[[ Data to use open ]]

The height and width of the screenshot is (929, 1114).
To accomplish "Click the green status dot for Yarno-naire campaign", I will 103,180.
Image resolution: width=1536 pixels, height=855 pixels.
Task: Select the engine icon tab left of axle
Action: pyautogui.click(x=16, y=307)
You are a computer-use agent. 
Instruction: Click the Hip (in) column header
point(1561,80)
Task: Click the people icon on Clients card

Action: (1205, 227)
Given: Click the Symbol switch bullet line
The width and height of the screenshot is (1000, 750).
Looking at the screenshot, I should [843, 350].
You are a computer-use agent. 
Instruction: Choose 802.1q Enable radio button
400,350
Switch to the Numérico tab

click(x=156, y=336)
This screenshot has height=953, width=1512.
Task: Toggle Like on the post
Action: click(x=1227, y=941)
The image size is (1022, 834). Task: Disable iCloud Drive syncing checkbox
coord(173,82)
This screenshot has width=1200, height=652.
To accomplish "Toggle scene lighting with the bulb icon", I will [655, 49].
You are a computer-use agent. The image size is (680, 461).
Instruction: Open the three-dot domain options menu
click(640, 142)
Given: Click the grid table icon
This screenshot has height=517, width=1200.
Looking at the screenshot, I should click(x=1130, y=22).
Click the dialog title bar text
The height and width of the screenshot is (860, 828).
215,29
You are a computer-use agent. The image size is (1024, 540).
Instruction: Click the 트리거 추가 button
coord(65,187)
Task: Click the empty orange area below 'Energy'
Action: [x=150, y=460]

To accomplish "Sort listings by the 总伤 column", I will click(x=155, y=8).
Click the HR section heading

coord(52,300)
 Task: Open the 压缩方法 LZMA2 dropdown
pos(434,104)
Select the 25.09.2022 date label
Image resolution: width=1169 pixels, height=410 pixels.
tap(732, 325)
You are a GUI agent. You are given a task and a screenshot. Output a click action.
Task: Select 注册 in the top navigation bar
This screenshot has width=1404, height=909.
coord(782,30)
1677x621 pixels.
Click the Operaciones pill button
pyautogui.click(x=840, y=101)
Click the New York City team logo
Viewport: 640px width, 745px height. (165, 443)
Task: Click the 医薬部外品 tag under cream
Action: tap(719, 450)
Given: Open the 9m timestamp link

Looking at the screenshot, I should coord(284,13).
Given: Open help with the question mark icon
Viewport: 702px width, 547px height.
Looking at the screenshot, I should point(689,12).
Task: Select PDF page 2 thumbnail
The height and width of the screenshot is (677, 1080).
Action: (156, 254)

[[ Data to use closed ]]

= Problem requirements =
From the records above, pull every line that carries the word "computer".

= Answer section =
You are a computer-use agent. 
You are a computer-use agent. 
You are a computer-use agent. The image size is (680, 461).
You are a computer-use agent. The image size is (1024, 540).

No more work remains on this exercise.